Aris sudah membantah tegas soal dugaan pertemuan dengan anggota Komisi III DPR. Dia mengaku tak mengenal anggota dewan yang duduk di Komisi hukum sekaligus mitra kerja KPK itu, selain Wenny Warouw yang pernah menjadi atasannya di Polri.
Aris juga membantah meminta dan menerima uang Rp2 miliar agar Miryam tak dijerat dalam kasus korupsi e-KTP yang sudah menjerat lima orang sebagai tersangka, termasuk Ketua DPR Setya Novanto. "Saat ini pemeriksaan masih berjalan, nanti kami sampaikan update-nya seperti apa (hasil pemeriksaan Dirdik KPK Aris Budiman).
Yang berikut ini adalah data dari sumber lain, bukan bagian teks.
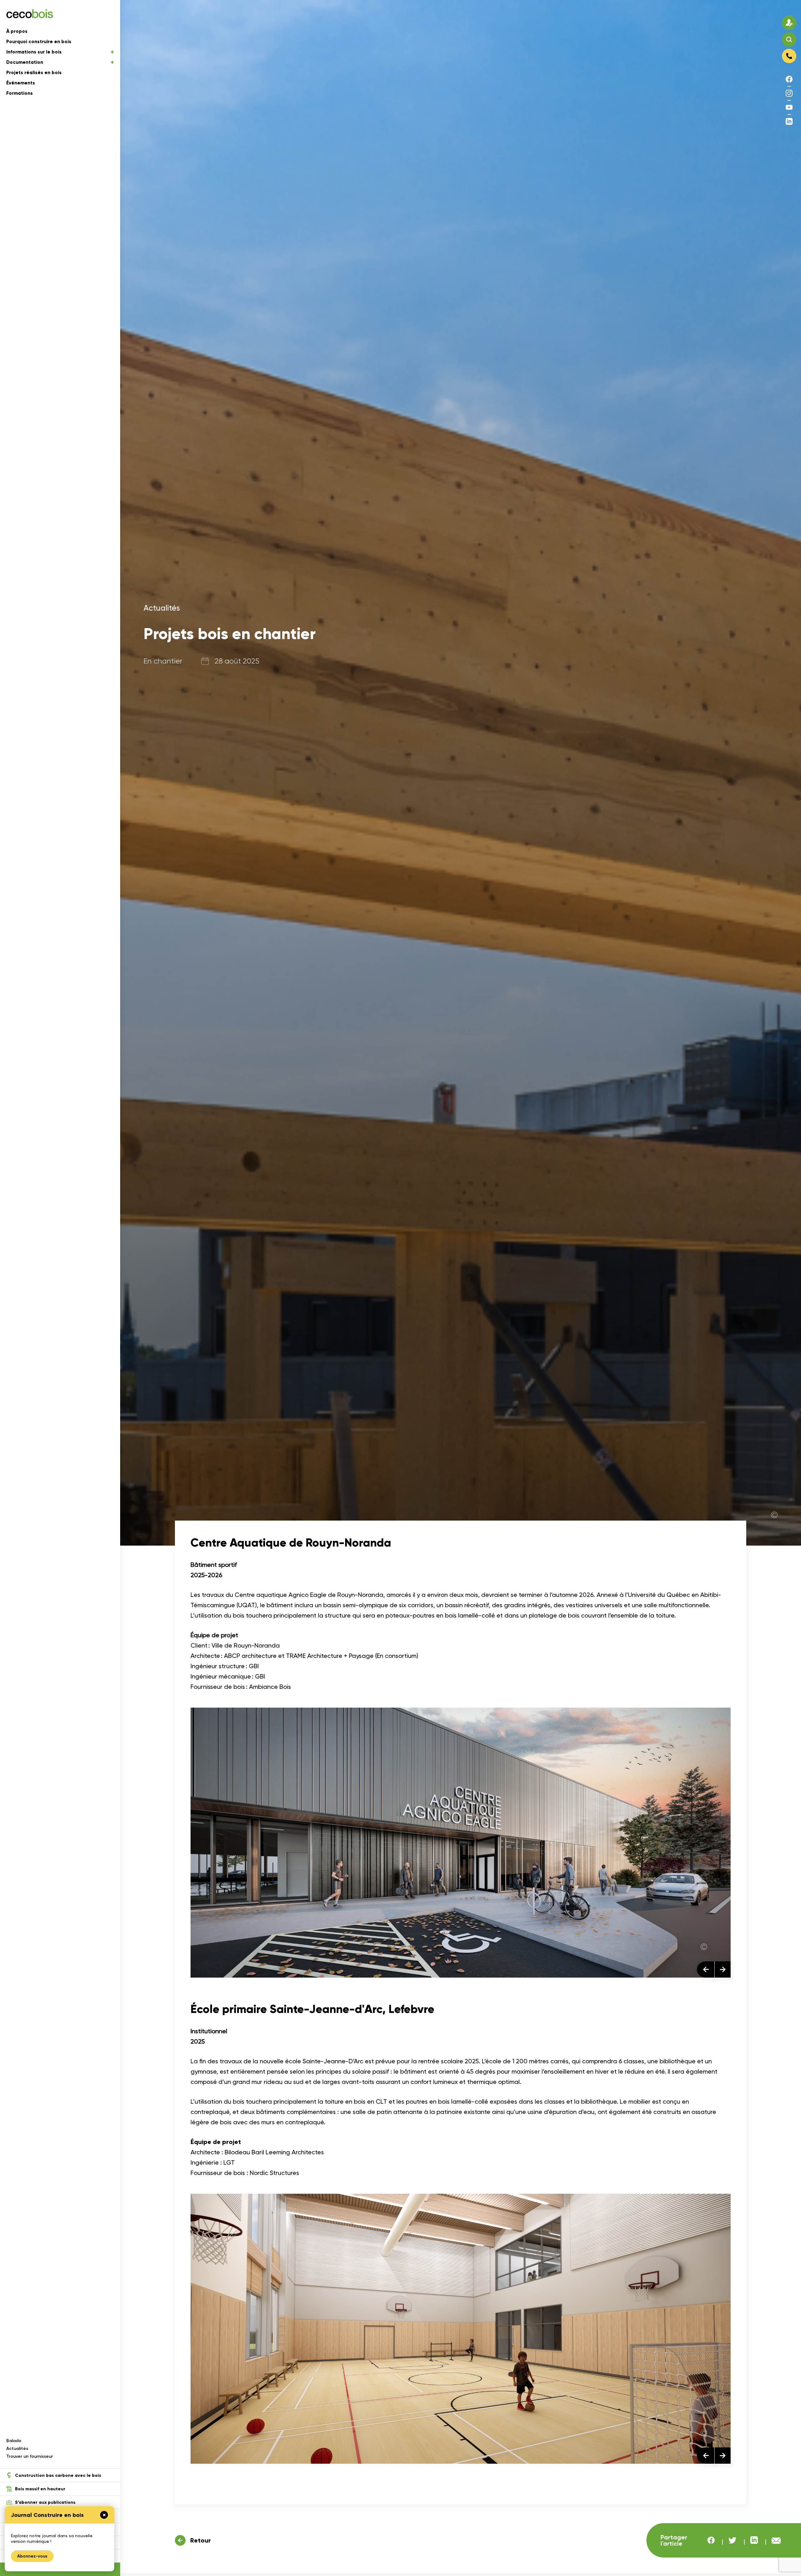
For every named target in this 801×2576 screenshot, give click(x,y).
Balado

Termasuk Miryam nanti akan diperiksa atau tidak untuk mendengarkan keterangan itu," tutur Febri.
WP KPK juga memberi respons soal kehadiran Aris di rapat Pansus Hak Angket. Menurut Wakil Ketua I WP KPK, Hery Nurudin, pihaknya sudah berkonsolidasi dengan internal KPK. Hasilnya kemudian diteruskan kepada pimpinan KPK.
"Sudah kami koordinasikan di internal, tadi sudah disampaikan ke Pimpinan," kata Hery.